**LISTED RECORDS**.

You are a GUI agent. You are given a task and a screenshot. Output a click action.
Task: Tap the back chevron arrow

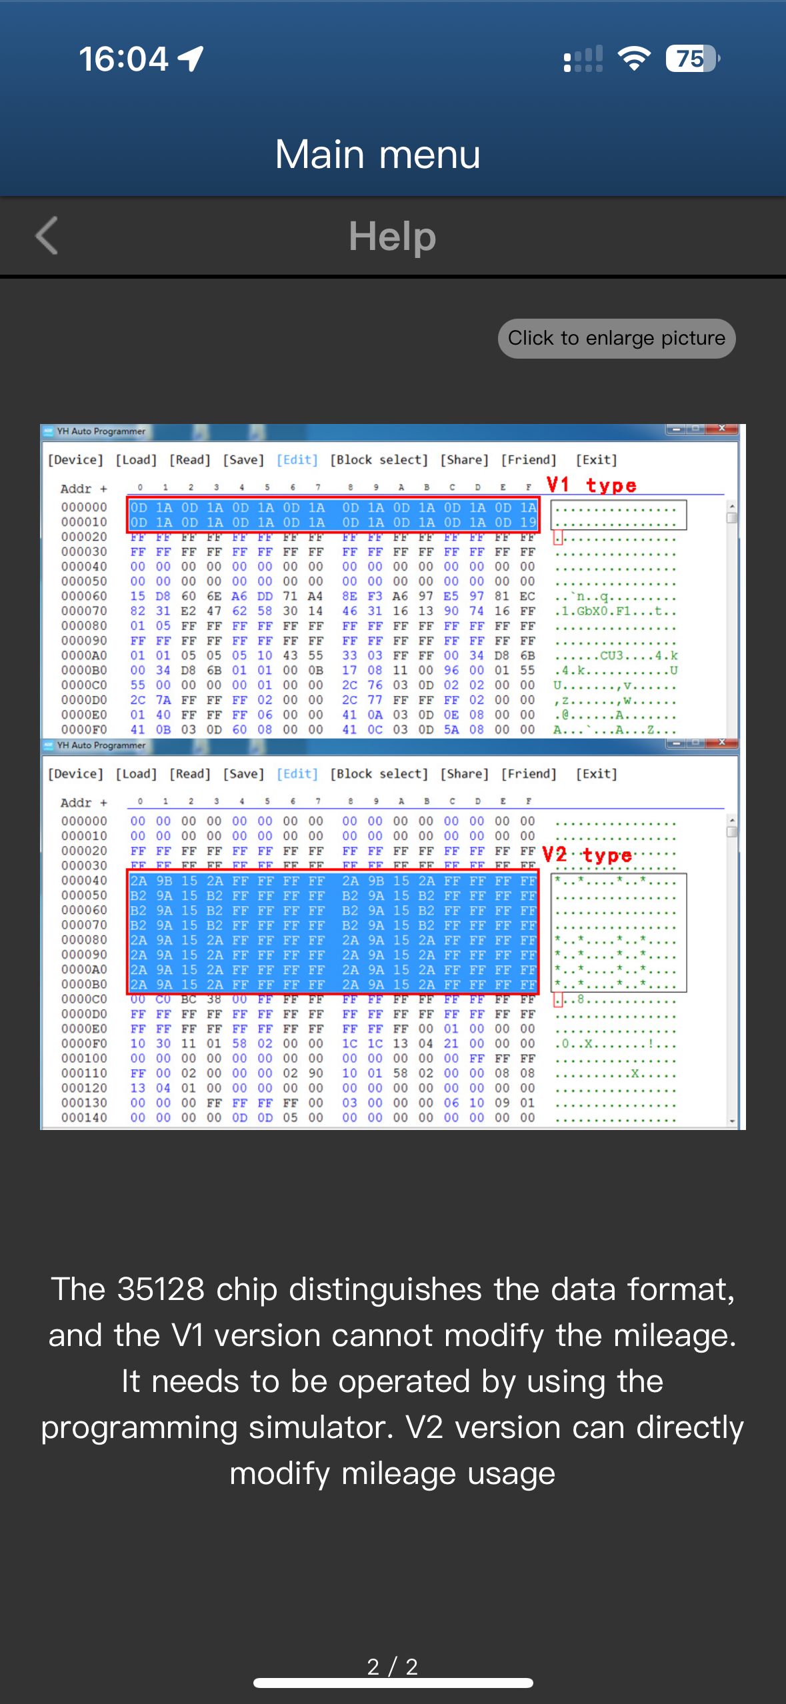47,236
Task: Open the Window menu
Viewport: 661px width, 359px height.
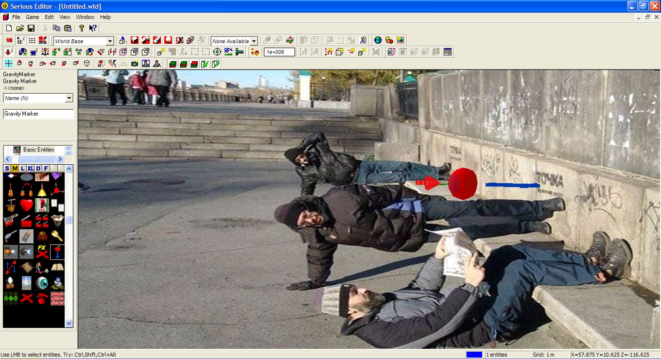Action: tap(85, 17)
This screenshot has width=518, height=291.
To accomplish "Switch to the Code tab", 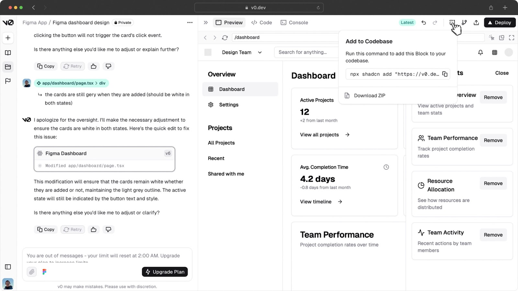I will click(262, 23).
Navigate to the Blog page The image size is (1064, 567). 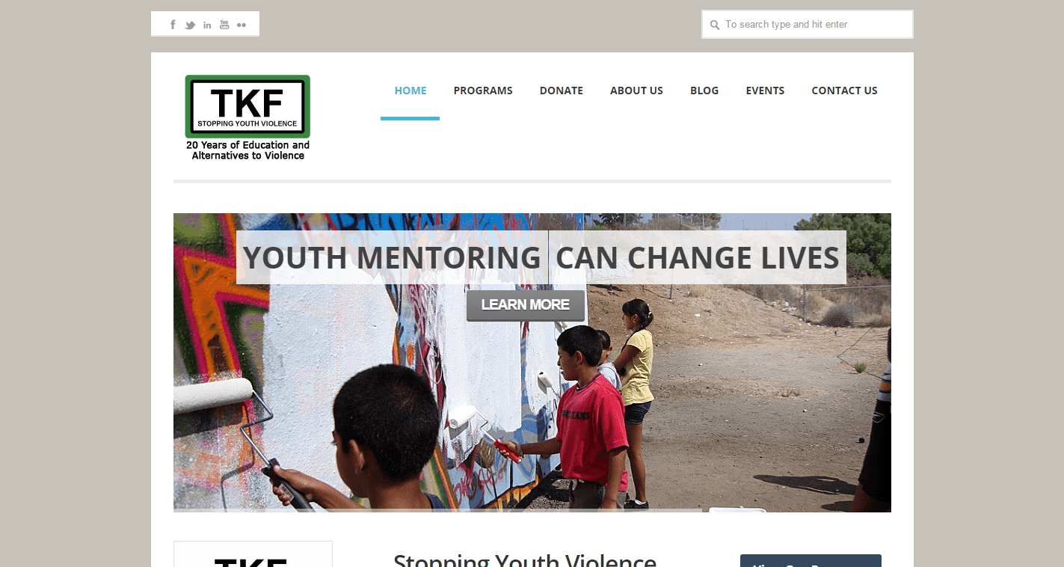click(704, 91)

**PROBLEM REQUIREMENTS**. From the entries above, copy every line containing the word "screenshot".

**PROBLEM SOLUTION**.
You are a GUI agent. You are given a task and a screenshot. Output a click action.
This screenshot has width=518, height=291.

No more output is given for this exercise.